Carrefour sells stores in Greece ahead of election
CARREFOUR’S NEW chief executive has sold the French retailer’s stores in Greece for €1 to its local joint venture partner ahead of tomorrow’s crucial elections in Greece.
Another French company – Crédit Agricole, the country’s third largest bank by assets – is transferring assets to France from its Greek subsidiary Emporiki bank, it was revealed yesterday.
The move is another sign of Crédit Agricole’s waning commitment to the debt-ridden country whose future in the euro zone is in question.
Carrefour said it would book a loss of €220 million on the sale of its loss-making Greek operations to the family-owned Marinopoulos group, its joint venture partner that will become Carrefour’s franchisee in Greece, Cyprus, Bulgaria and other Balkan countries.
The sale is the first by Georges Plassat who replaced Lars Olofsson as Carrefour CEO last month and who is expected to outline elements of his strategy to turn around the troubled retailer on Monday at the company’s annual meeting.
The 463 Greek stores will retain the Carrefour banner and the transfer of assets and management to the Marinopoulos group was because it was “best placed to ensure its management in the current context”, Carrefour said.
Leonidas Marinopoulos, president of the group, said it remained “firmly committed to Greece”.
Carrefour has been in Greece since 1991. It is its second largest market in Europe in terms of number of stores but its worst-performing.
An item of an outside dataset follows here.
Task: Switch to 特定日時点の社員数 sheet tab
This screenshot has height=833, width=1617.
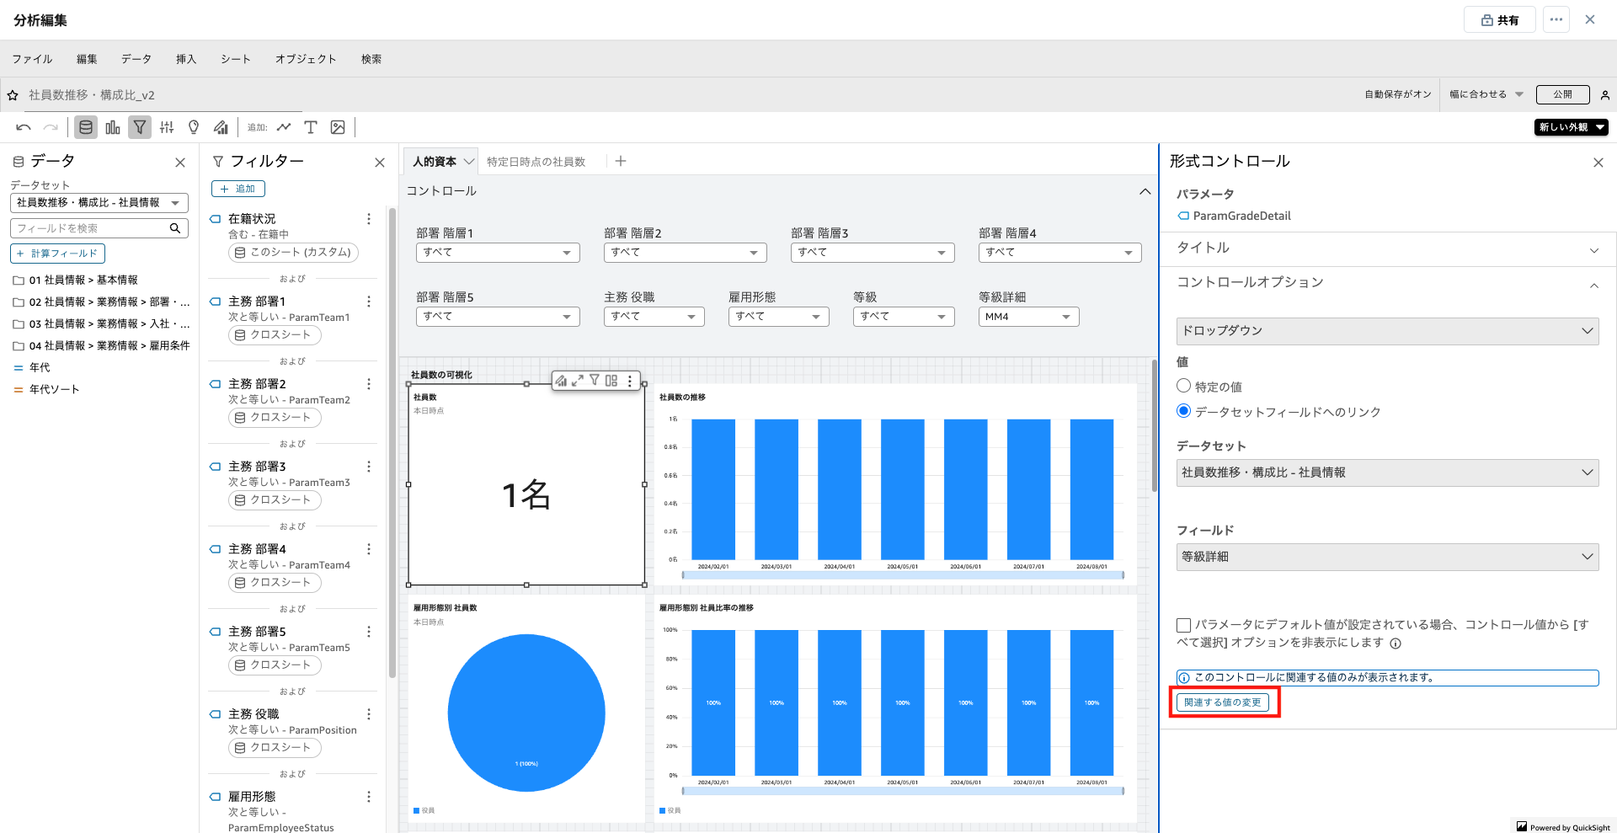Action: tap(536, 162)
Sales there fell 16 per cent in the first quarter of the year, and Mr Olofsson said at the company’s 2011 results that it was the group’s only loss-making country.
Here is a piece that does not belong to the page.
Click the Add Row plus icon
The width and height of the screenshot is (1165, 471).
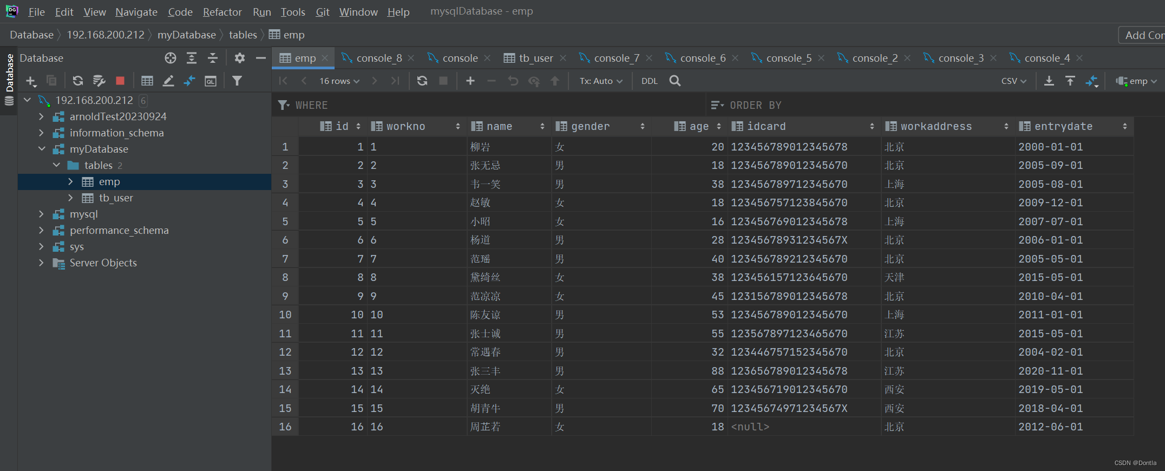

Of the 463 shops being transferred to Marinopoulos, 41 are hypermarkets and 252 are supermarkets, with the remainder a mix of other formats.
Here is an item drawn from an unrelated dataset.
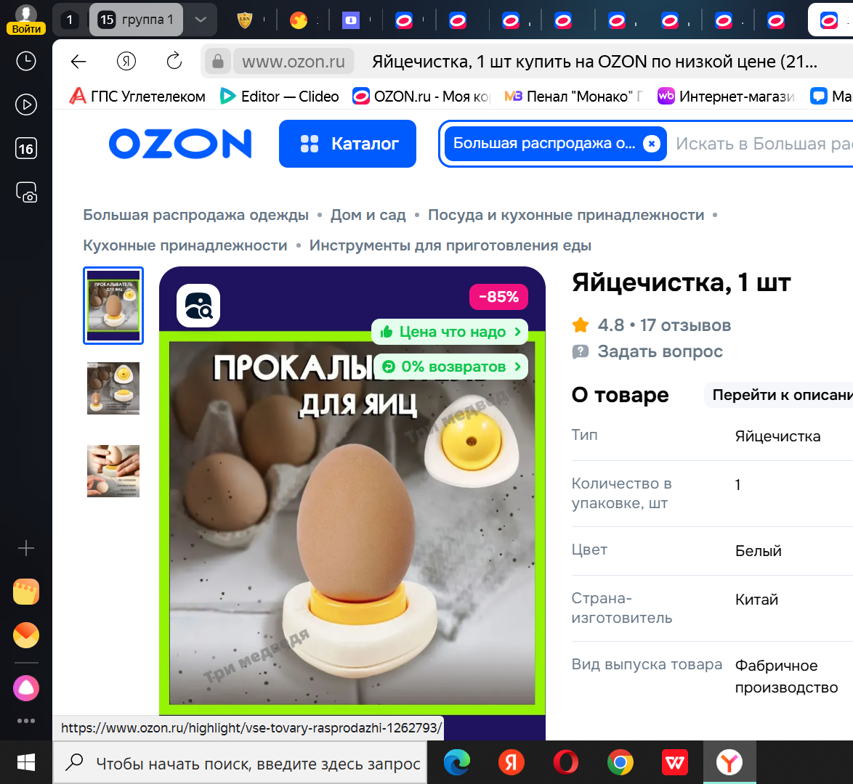The image size is (853, 784).
Task: Launch Chrome from the taskbar
Action: [x=620, y=762]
Meanwhile Crédit Agricole is to transfer the ownership of Emporiki’s banks in Romania, Bulgaria and Albania to France, aimed at allaying the concerns of depositors in those countries.
Crédit Agricole is the European bank most exposed to Greece, and is ready to launch a plan to stem losses in Emporiki if the situation in the austerity-hit country takes a turn for the worse. – (The Financial Times Limited)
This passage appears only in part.